Verilen metin —
------------------------------------------------------------------------

Şayet şeriat kanunları olmuş olsaydı elinin kesileceğini kendisine hatırlatmam
üzerine, verdiği yanıt ibrete şayandı. “O zaman hırsızlık yapmazdım ki!” Böylece suça
teşvik ettirenin yasalar olduğu suçlunun itirafıyla ortaya çıkmıştı.
Oğlunu balkondan aşağı atan katil ve
terörist vekil Sırrı Sakık, Başbakan Erdoğan'ın, “birçok kişinin idamın geri getirilmesini istediği”
sözlerine karşılık, idamın abesle iştigal olduğunu ileri sürüp, Kürtlerin
tamamını PKK ile özdeşleştirerek, “Azdan
az, çoktan çok gider” tehdidiyle Türklerle Kürtlerin savaşacağını haykırdı.
Oysa ister Türk ister Kürt olsun; dine ve insanlığa karşı savaşan PKK’lıların
öldürülmesi adına yanlarında tek bir insan bulamayacakları gibi, hak ve
adaletin egemenliği için bir PKK’lıya bin can feda etmeye hazır milyonlarca
şehid adayının sabırsızlıkla beklediklerini materyalist beyinleri tahayyül edememektedir.
Çünkü onlar nefisleri için yaşamak, Müslümanlar ise ahret için şehid olmaya
koşmaktadırlar.
Unutmasınlar ki
100 lira zarar uğrayanla 100 milyon yitirenin tepkisi aynı değildir. 100 lira
kaybedenin kahrı, 100 milyon zayiat verenden çok daha fazladır. Bilmiyorlarsa
bir bilene sorsunlar!
Ermeni köklü
katil Sırrı Sakık, geçmişteki dedeleri Ermeni eşkıyaların sözde öçlerini
alabilmek için kurdukları PKK terör örgütünü Kürtlerle bütünleştirmesi,
şüphesiz Müslüman Kürtlere yapılabilecek en korkunç ihanettir. Oysa 1915 Ermeni
isyanında sırf Müslüman oldukları için Ermenilerce tecavüze uğrayan, ahırlarda
yakılan ve karınları deşilen Kürtler değil miydi? Nasıl olurda kendilerini
Kürtlerin temsilcisi gören BDP’liler, Kürtleri katleden 1915’deki Ermenileri
savunabiliyor?
Hele idam geri gelsin de, bakalım abesle iştigal
mi yoksa PKK’yı kökten bitirecek güven ve barışı mı getirecek? Bakalım, o
zamanda meydan okuyabilecekler mi?

------------------------------------------------------------------------

Yapılacak iş —
Verilen metinde "Ermeni köklü" sözlerinin geçtiği yerden başla, "meydan okuyabilecekler mi?" sözlerinden sonra dur ve aradaki bölümü harfi harfine aktar.

Veri bölümü —
------------------------------------------------------------------------

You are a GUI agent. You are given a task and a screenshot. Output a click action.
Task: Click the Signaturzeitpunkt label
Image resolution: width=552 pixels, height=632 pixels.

------------------------------------------------------------------------

Doğru yanıt —
Ermeni köklü
katil Sırrı Sakık, geçmişteki dedeleri Ermeni eşkıyaların sözde öçlerini
alabilmek için kurdukları PKK terör örgütünü Kürtlerle bütünleştirmesi,
şüphesiz Müslüman Kürtlere yapılabilecek en korkunç ihanettir. Oysa 1915 Ermeni
isyanında sırf Müslüman oldukları için Ermenilerce tecavüze uğrayan, ahırlarda
yakılan ve karınları deşilen Kürtler değil miydi? Nasıl olurda kendilerini
Kürtlerin temsilcisi gören BDP’liler, Kürtleri katleden 1915’deki Ermenileri
savunabiliyor?
Hele idam geri gelsin de, bakalım abesle iştigal
mi yoksa PKK’yı kökten bitirecek güven ve barışı mı getirecek? Bakalım, o
zamanda meydan okuyabilecekler mi?